Twelve-year-old Freya is visiting her self-absorbed mother in Cornwall when she meets 14-year-old twins. "Nothing better than being aware of a secret," they advise her, "comes from possessing one of your own." In the days that come after, they sexually assault her, then entomb her breathing, combination of anxiety and annoyance passing across their faces as they eventually free her from her improvised coffin.
This may have functioned as the shocking focal point of a novel, but it's just one of many terrible events in The Elements, which gathers four novellas – issued distinctly between 2023 and 2025 – in which characters navigate past trauma and try to discover peace in the current moment.
The book's release has been clouded by the inclusion of Earth, the second novella, on the candidate list for a notable LGBTQ+ writing prize. In August, nearly all other contenders pulled out in protest at the author's debated views – and this year's prize has now been cancelled.
Discussion of gender identity issues is not present from The Elements, although the author touches on plenty of big issues. Anti-gay prejudice, the effect of mainstream and online outlets, family disregard and abuse are all explored.
Suffering is piled on pain as wounded survivors seem destined to bump into each other again and again for eternity
Connections abound. We initially encounter Evan as a boy trying to flee the island of Water. His trial's jury contains the Freya who returns in Fire. Aaron, the father from Air, partners with Freya and has a child with Willow's daughter. Minor characters from one story resurface in homes, bars or courtrooms in another.
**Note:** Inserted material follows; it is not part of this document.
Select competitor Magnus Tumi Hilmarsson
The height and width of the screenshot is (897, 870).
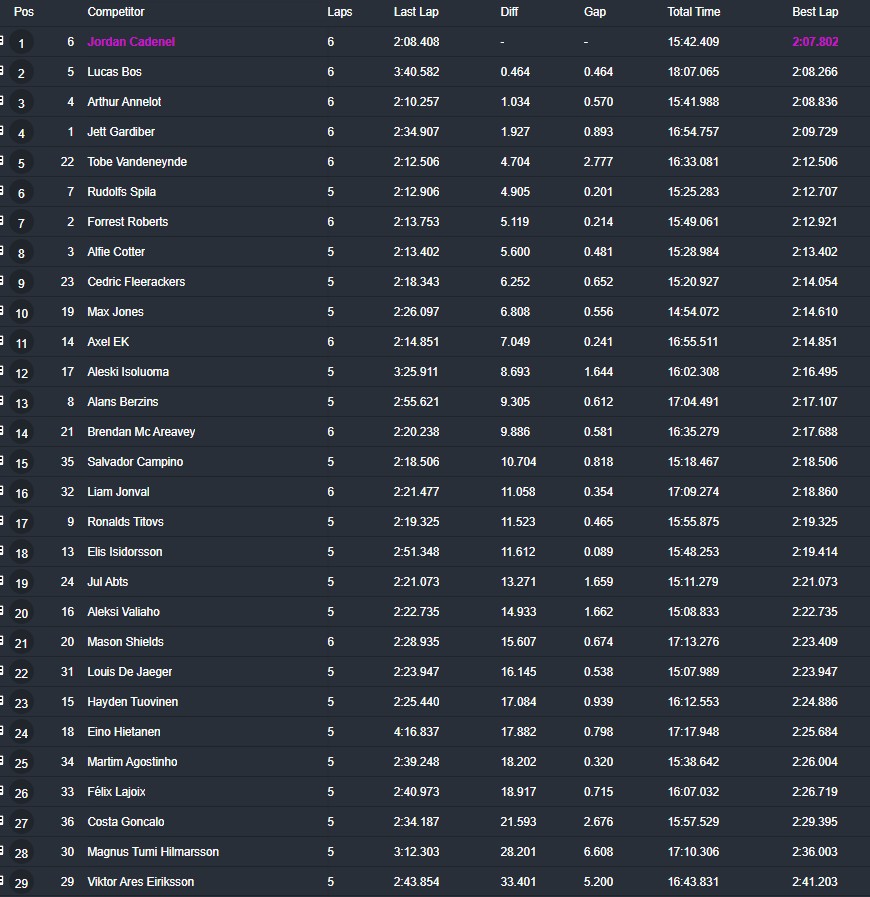click(153, 852)
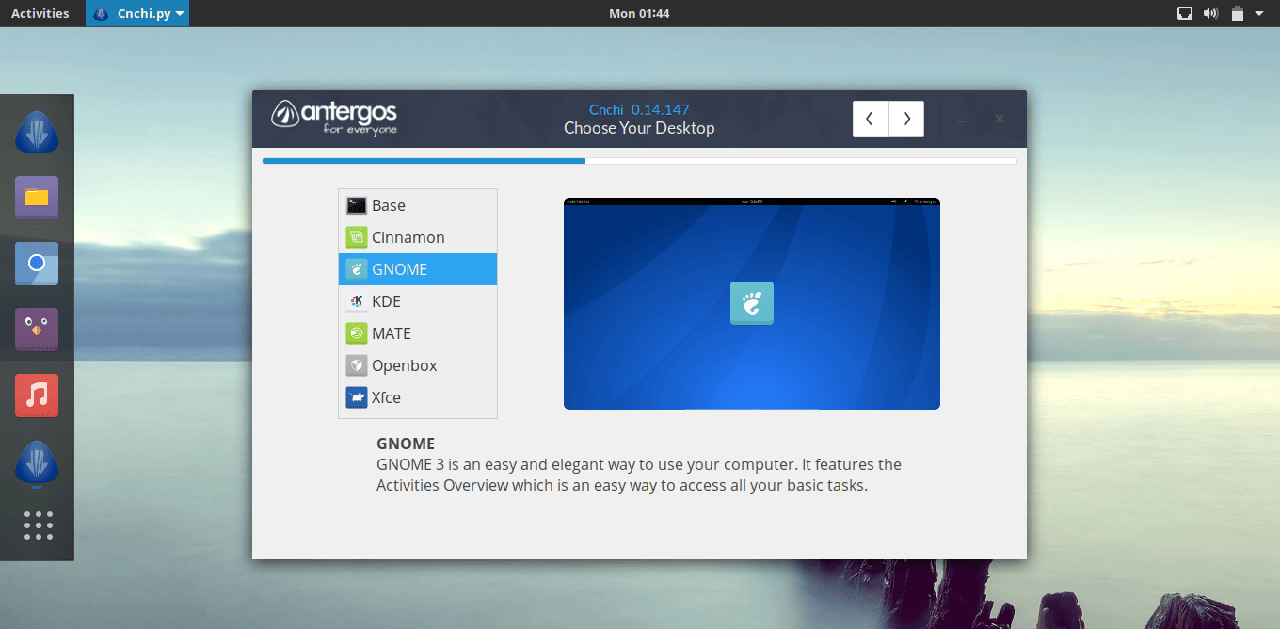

These plot threads may sound tangled, but the author is skilled at how to power a narrative – his earlier successful Holocaust drama has sold many copies, and he has been translated into dozens languages. His straightforward prose bristles with gripping hooks: "in the end, a doctor in the burns unit should know better than to toy with fire"; "the first thing I do when I reach the island is change my name".
Characters are portrayed in succinct, impactful lines: the compassionate Nigerian priest, the troubled pub landlord, the daughter at war with her mother. Some scenes ring with sad power or perceptive humour: a boy is struck by his father after having an accident at a football match; a narrow-minded island mother and her Dublin-raised neighbour exchange barbs over cups of watery tea.
The author's talent of carrying you fully into each narrative gives the return of a character or plot strand from an previous story a authentic excitement, for the first few times at least. Yet the aggregate effect of it all is dulling, and at times practically comic: trauma is accumulated upon trauma, accident on chance in a grim farce in which hurt survivors seem doomed to encounter each other continuously for forever.
If this sounds not exactly life and more like uncertainty, that is element of the author's point. These wounded people are burdened by the crimes they have suffered, trapped in patterns of thought and behavior that churn and plunge and may in turn hurt others. The author has talked about the influence of his own experiences of harm and he describes with understanding the way his ensemble negotiate this risky landscape, extending for treatments – isolation, icy sea dips, reconciliation or invigorating honesty – that might provide clarity.
The book's "elemental" structure isn't terribly informative, while the brisk pace means the discussion of gender dynamics or social media is mostly shallow. But while The Elements is a defective work, it's also a entirely engaging, victim-focused saga: a appreciated rebuttal to the typical obsession on detectives and perpetrators. The author illustrates how pain can affect lives and generations, and how duration and tenderness can silence its aftereffects.